Published: 5 April 2013

Abstract

Background

Although patient satisfaction is a relevant outcome measure for health care providers, few satisfaction questionnaires have been generally available to physical therapists or have been validated in an Italian population for use in the outpatient setting. The aim of this study was to translate, culturally adapt, and validate the Italian version of the Physical Therapy Outpatient Satisfaction Survey (PTOPS).

Methods

The Italian version of the PTOPS (PTOPS-I) was developed through forward-backward translation, review, and field-testing a pre-final version. The reliability of the final questionnaire was measured by internal consistency and test-retest stability at 7 days. Factor analysis was also used to explore construct validity. Concurrent validity was measured by comparing PTOPS-I with a 5-point Likert-type scale measure assessing the Global Perceived Effect (GPE) of the treatment and with a Visual Analogue Scale (VAS).

Results

354 outpatients completed the PTOPS-I, and 56 took the re-test. The internal consistency (Cronbach’s alpha) of the original domains (Enhancers, Detractors, Location, and Cost) was 0.758 for Enhancers, 0.847 for Detractors, 0.885 for Location, and 0.706 for Cost. The test-retest stability (Intra-class Correlation Coefficients) was 0.769 for Enhancers, 0.893 for Detractors, 0.862 for Location, and 0.862 for Cost.
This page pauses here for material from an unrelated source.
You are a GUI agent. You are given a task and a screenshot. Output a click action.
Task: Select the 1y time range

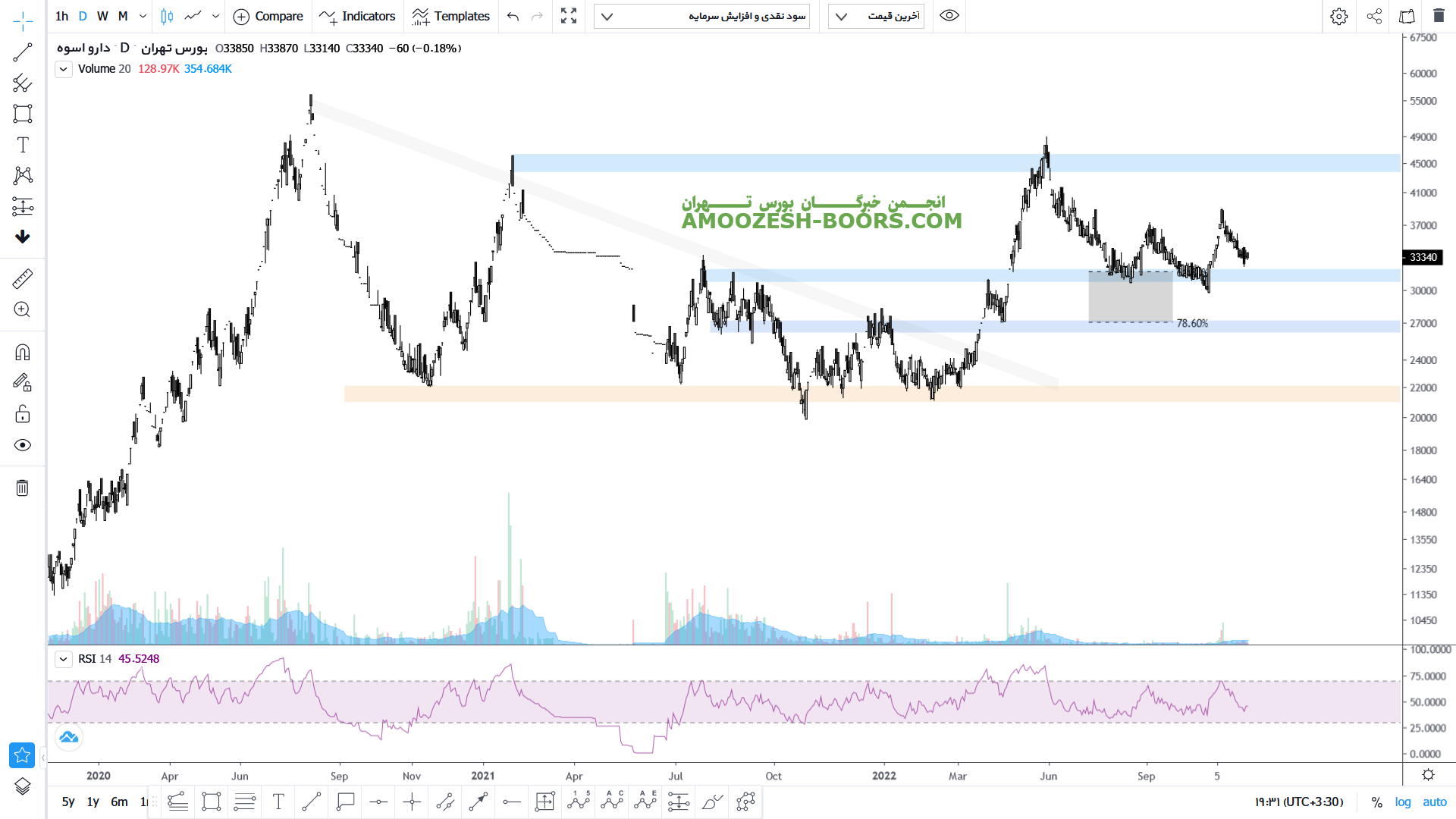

The factor analysis of the Italian version revealed a structure into four domains, named Depersonalization, Inaccessibility, Ambience, and Cost. Concurrent validity with GPE was significantly demonstrated for all domains except Inaccessibility. Irrelevant or non-significant correlations were observed with VAS.

Conclusion

The PTOPS-I showed good psychometric properties. Its use can be suggested for Italian-speaking outpatients who receive physical therapy.